La deuxième partie, "Faces", à l'atmosphère bien
différente, se situe à Londres. On y voit une jeune femme, Anne
(Katrin Cartlidge), apprendre qu'elle est enceinte et se trouver
confrontée à son amant de coeur, le photographe Aleksander (Rade
Serbedzija), puis à son mari, Nick (Jay Villiers).
Enfin, c'est le retour, après deux décennies d'absence, d'Aleksander
dans son pays d'origine, la Macédoine, qui occupe la troisième
partie, "Pictures".
Sans emphase, avec une simplicité profondément humaine, Milko
Manchevski tisse la trame de plusieurs existences qui finissent par
s'enchevêtrer. Le monde, qu'il soit oriental ou occidental, dans
lequel évoluent tous ces personnages est sombre, dangereux, voire
mortel. La guerre est présente dans les mentalités, jamais
visualisée à l'écran. Mais on sent parfaitement son insidieuse
destruction des relations entre voisins, entre habitants d'une
même région depuis des lustres. Paradoxalement, la violence qui
devrait être la conséquence logique de sa propagation,
apparaît principalement, de façon horrible et dérisoire, dans
la seconde séquence, au sein d'un luxueux restaurant londonien,
sous les doigts d'un amoureux bafoué, gagné par une folie
meurtrière.
Les personnages qui évoluent sous nos yeux sont des êtres humbles,
qui, à un instant précis de leurs vies, se trouvent confrontés à
une alternative cruciale. En quelques fractions de secondes, le choix
qu'ils opèreront décidera de l'avenir qui est réservé à
eux-mêmes, mais aussi à ceux qui les approchent en cet instant.

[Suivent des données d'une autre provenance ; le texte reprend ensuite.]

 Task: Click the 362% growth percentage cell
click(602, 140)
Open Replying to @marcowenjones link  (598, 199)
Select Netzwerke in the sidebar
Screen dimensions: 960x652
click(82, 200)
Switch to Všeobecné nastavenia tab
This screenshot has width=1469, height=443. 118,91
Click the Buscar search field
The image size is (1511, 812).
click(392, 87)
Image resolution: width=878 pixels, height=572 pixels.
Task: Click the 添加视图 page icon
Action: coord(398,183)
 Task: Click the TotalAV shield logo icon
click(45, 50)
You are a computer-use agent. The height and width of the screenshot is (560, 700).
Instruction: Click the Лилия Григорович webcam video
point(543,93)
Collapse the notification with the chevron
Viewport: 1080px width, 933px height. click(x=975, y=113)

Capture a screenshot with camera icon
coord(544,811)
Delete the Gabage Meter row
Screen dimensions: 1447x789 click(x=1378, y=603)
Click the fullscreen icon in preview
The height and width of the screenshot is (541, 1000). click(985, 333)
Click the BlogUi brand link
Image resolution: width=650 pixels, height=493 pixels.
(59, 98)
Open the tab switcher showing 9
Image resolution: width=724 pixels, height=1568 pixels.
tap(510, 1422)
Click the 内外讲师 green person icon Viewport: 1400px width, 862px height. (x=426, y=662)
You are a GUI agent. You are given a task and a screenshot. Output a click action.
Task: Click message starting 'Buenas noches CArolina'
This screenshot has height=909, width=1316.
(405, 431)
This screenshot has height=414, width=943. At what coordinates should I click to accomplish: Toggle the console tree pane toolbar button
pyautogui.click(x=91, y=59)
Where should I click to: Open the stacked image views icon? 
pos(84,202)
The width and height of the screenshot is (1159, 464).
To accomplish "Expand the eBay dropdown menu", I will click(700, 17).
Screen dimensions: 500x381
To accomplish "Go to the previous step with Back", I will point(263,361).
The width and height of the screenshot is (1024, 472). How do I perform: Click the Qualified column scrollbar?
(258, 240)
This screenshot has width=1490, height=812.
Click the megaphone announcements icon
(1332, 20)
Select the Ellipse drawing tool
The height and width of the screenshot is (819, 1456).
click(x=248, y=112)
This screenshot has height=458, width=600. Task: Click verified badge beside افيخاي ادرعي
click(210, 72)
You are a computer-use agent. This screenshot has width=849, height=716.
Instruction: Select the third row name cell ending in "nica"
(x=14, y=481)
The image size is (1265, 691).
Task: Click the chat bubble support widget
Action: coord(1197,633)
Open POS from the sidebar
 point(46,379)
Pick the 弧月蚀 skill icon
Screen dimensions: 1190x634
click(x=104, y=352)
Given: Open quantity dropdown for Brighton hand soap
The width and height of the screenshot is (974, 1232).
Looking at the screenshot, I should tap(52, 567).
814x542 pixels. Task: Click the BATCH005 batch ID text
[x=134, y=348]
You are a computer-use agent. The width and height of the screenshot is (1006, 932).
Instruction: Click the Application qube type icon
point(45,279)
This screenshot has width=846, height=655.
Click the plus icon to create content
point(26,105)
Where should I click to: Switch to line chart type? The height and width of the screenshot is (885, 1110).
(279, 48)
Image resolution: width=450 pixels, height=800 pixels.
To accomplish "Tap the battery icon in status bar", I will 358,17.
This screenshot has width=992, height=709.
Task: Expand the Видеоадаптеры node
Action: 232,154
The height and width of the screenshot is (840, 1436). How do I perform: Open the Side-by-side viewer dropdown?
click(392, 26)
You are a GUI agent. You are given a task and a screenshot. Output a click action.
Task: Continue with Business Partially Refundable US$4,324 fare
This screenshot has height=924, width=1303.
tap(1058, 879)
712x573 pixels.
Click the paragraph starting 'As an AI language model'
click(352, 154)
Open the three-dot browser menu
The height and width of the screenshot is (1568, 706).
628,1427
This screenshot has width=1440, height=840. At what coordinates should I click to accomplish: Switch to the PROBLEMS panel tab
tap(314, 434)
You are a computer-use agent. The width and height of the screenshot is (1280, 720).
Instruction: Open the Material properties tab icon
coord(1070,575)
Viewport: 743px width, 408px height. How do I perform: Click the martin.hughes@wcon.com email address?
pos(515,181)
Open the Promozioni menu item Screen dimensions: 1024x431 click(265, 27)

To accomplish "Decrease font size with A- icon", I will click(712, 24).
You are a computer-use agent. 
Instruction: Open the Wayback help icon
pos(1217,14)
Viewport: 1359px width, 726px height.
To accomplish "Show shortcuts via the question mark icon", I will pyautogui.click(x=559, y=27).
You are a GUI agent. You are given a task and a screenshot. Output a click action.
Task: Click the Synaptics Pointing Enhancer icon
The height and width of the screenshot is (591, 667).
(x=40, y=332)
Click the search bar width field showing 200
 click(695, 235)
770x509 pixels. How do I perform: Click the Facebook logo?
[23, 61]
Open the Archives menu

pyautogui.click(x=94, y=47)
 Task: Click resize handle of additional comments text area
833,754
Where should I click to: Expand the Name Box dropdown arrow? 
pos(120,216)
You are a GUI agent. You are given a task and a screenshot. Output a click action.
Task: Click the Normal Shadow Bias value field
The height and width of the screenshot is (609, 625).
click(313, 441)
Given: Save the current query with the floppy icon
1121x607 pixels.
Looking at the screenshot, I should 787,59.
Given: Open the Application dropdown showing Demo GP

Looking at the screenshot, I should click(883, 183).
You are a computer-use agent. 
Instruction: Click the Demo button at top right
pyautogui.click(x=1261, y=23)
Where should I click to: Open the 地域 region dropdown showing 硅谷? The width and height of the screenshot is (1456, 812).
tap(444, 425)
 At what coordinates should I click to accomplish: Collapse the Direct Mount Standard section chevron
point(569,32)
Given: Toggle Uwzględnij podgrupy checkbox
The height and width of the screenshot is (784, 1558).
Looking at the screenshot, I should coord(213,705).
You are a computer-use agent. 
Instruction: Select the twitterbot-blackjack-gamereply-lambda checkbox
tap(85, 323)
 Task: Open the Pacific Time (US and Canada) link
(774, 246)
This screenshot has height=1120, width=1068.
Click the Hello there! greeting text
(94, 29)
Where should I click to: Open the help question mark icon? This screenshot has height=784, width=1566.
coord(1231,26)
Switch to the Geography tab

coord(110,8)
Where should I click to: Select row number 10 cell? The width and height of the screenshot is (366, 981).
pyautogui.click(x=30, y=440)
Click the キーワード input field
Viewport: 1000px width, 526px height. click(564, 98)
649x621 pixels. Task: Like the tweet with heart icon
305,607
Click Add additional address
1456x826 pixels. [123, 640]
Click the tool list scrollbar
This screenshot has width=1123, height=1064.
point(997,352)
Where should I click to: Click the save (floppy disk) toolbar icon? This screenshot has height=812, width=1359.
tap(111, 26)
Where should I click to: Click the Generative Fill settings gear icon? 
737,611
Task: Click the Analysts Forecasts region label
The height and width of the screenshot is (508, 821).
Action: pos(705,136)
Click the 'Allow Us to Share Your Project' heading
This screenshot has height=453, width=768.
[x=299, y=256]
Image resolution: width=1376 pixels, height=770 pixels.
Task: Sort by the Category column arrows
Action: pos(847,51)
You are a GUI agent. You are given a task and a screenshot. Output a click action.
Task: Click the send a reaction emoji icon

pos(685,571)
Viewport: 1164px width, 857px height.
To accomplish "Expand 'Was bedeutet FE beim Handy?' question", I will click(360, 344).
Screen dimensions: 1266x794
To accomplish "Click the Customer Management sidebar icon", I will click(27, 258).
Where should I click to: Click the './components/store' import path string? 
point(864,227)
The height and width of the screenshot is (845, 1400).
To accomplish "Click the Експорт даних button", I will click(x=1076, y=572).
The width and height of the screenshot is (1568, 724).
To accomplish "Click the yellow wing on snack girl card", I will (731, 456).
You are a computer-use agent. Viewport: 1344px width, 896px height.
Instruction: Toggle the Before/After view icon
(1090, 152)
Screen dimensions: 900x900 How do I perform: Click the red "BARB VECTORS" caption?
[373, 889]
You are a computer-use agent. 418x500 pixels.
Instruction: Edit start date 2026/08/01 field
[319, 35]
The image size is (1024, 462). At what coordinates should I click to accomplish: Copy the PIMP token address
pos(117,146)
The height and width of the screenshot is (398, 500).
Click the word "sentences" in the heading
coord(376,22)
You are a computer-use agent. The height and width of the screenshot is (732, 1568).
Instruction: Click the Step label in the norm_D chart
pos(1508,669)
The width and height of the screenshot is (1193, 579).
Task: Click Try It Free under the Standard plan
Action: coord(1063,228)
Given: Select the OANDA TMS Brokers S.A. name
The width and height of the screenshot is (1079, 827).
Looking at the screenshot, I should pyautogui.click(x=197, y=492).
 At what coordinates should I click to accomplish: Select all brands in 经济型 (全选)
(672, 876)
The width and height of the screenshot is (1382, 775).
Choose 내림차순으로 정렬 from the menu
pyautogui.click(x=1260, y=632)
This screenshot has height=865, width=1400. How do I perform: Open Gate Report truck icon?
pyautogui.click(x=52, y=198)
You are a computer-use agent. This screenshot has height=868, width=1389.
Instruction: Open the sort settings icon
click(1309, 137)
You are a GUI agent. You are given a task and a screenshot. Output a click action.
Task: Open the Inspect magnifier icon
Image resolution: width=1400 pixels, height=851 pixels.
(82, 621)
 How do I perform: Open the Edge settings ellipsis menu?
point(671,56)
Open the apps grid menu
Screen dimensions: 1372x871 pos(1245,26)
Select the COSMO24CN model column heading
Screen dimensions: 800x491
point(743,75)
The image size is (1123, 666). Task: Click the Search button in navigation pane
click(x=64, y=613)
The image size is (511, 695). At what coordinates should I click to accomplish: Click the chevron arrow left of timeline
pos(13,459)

L'impression d'éclatement narratif que l'on ressent pendant la plus
grande partie de l'histoire, se résout dans un final dramatique, qui
fait éclater, aux yeux du spectateur, la toile d'araignée que
constituaient les fils de ces vies apparemment disparates. Avec une
économie de moyens, de mots, dans une stylisation épurée, le
réalisateur parvient à rendre palpables cette désagrégation du
tissu relationnel humain, l'installation de ces haines
irrationnelles, l'engrenage infernal de la fureur aveugle. Et la
construction particulière de la narration contribue grandement
à renforcer cette impression glaçante d'enfermement de l'homme dans
un destin qui le broie inéluctablement.
Une oeuvre magnifique dont la désespérance fondamentale est
tempérée par le voile de résignation qui plane sur elle. Un seul
regret, le doublage parfois décevant pour certains personnages.